So how does it work?

Say a student graduated from Harvard University with a degree in International Business in July 2014. Afterwards, they went on to work for a tech startup in San Francisco from August 2014 until September 2016, and then went back to study an MBA at London Business School until September of the following year. Let’s also assume they did some vocational training during their career, like learning to code.

On EkoLink, Harvard could upload the degree certificate, what was achieved, and when it was awarded. The San Francisco-based startup could upload the job title, responsibilities, and when they joined and left their business. London Business School could upload the MBA qualifications. And the online academy, could verify what coding courses were completed.

Ultimately, when this information is used by employers from all over the world, they can trust it hasn’t been embellished, inflated, or illegitimately adjusted.

While EchoLink can store grades, degrees, and certificates in a protected and secure blockchain-based platform, it’s also developing a platform to provide these documents to employers to help people find jobs and get paid..

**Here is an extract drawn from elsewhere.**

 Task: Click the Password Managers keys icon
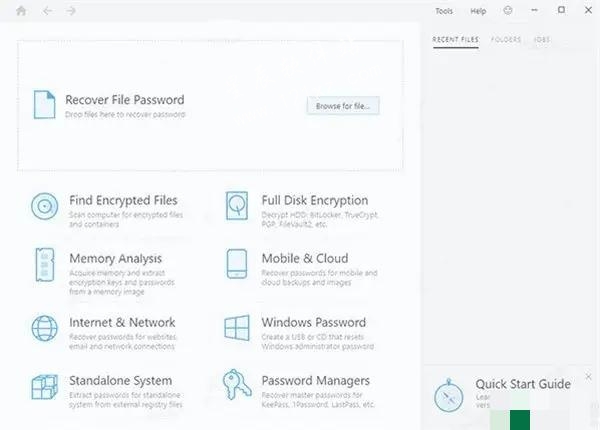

EchoLink’s payment system uses its Eko token to incentivize education institutions to upload credentials about its students. Hiring business can use EchoLink to find appropriate candidates, paying a fee to access their full list of credentials. These fees are then used to reward the institutions that upload information about their students.

The theory goes that because the information stored on EchoLink can be trusted, it’s more valuable than a possibly-embellished, self-written CV; in the long run it’ll be cheaper for the hiring business in that it saves time and resources to find the right candidate. It also reduces the risk of hiring someone who isn’t fully equipped for the job.